His Instagram account — the Wingdom™ (@thewingdomreview) — is closing in on 2,000 followers. College in upstate New York helped Kurtz build his palate. His dad gave him a George Foreman Grill in college, which he promptly traded in for a deep fryer. Life as a touring pedal-steel guitarist allows Kurtz regular access to new spots around the country, and having bandmates means he can try even more orders of wings — the perfect shareable.
“You got to just tell it like it is,” says Kurtz, beard flecked with Buffalo sauce, explaining his simple philosophy. “Making wings is not hard. You just have to care. You have to like wings, and know what’s good. The perfect wing is super crispy on the outside, and it’s saucy. The chicken is juicy and moist.”
Kurtz has built a respected platform of chicken criticism using a few principles that should guide any independent media: Define the scope, earn trust, develop a voice, and stick to the mission. His specific flavor of rant-review often incorporates tangents on society, politics, sex, childhood trauma and human nature. I know at least one vegetarian who follows him. If Kurtz has one discernible mission, it’s to push others to fry better wings. He does this through a combination of shame and praise, an act of public service that improves the overall quality of wings across the city.
“I have considered running for mayor,” Kurtz tells the Scene, close to finishing his order at SATCO. “My platform will have two parts: All wings have to be good, and country music has to have pedal steel. Otherwise it’s not country music. Legally.”
If Kurtz wanted to eat the best wings, he’d simply stick to his own recipe, refined over decades, around which he organizes semiregular Wing Nights — primal celebrations of the wing, like medieval feasts, with Miller Lite on tap.
Unlike the tidy content of the other local foodstagrams that sometimes pop up in Kurtz’s comments — @nashvillehiddengems and @nashvillehotchickenclub, to name two — Wingdom reviews resemble found literature. His erratic divergences from recognizable sentence structures and complete abandonment of the strict confines of AP Style read like the ramblings of an obsessive, drawing from an encyclopedia’s worth of reference points. Kurtz mops his brow mid-bite. “Wings” is always capitalized.
With the occasional foray into hot chicken subculture (hot chicken wings), Kurtz adds a novel local angle to the national discourse around Nashville’s signature food. For the hot Nashville wing, he recommends 400 Degrees and Slow Burn, both relatively latter-day additions to Nashville’s hot chicken scene, and both Black-owned. Each has earned top marks on multiple visits. (400 Degrees once got an 11 on Kurtz’s 10-point scale.) Fried chicken has been a flashpoint for the city’s orientation toward tourist money, not to mention the accompanying erasure of Black Nashvillians’ contributions to the city.

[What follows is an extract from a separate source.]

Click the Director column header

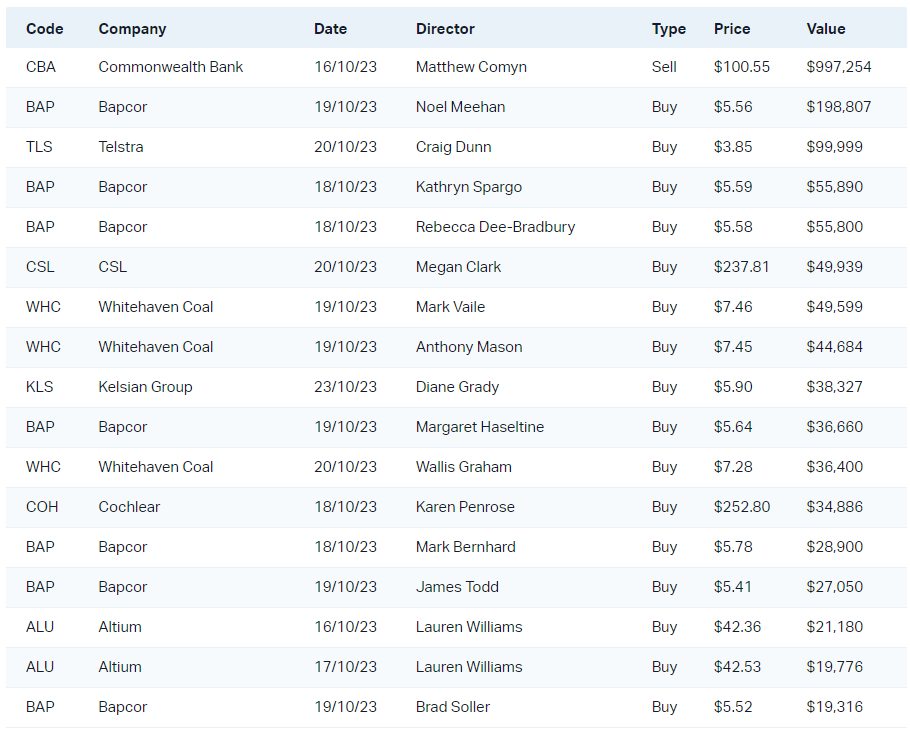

Wingdom reviews confirm that while white restaurateurs have aggressively gobbled up market share in hot chicken, there’s a superior Black-owned wing outpost in every corner of the city.
On Kurtz’s watch, good chicken gets hype and bad chicken gets panned. Good chicken is crispy and sauced. Bad chicken is bland, soggy, dry, not crispy enough, or simply doesn’t qualify as a Wing. Particular resentment for boneless wings (“adult chicken nuggets”) and cauliflower wings (“Wyngs,” “10/10 offended,” “stop using this sacred word and kicking it around like a hackysack”) reinforce the commitments to purity and ideals that have earned Kurtz credibility with followers.
“What if, in a couple years, because of my scathing and glorifying reviews, Nashville becomes another Buffalo?” Kurtz tells the Scene. “There needs to be accountability.”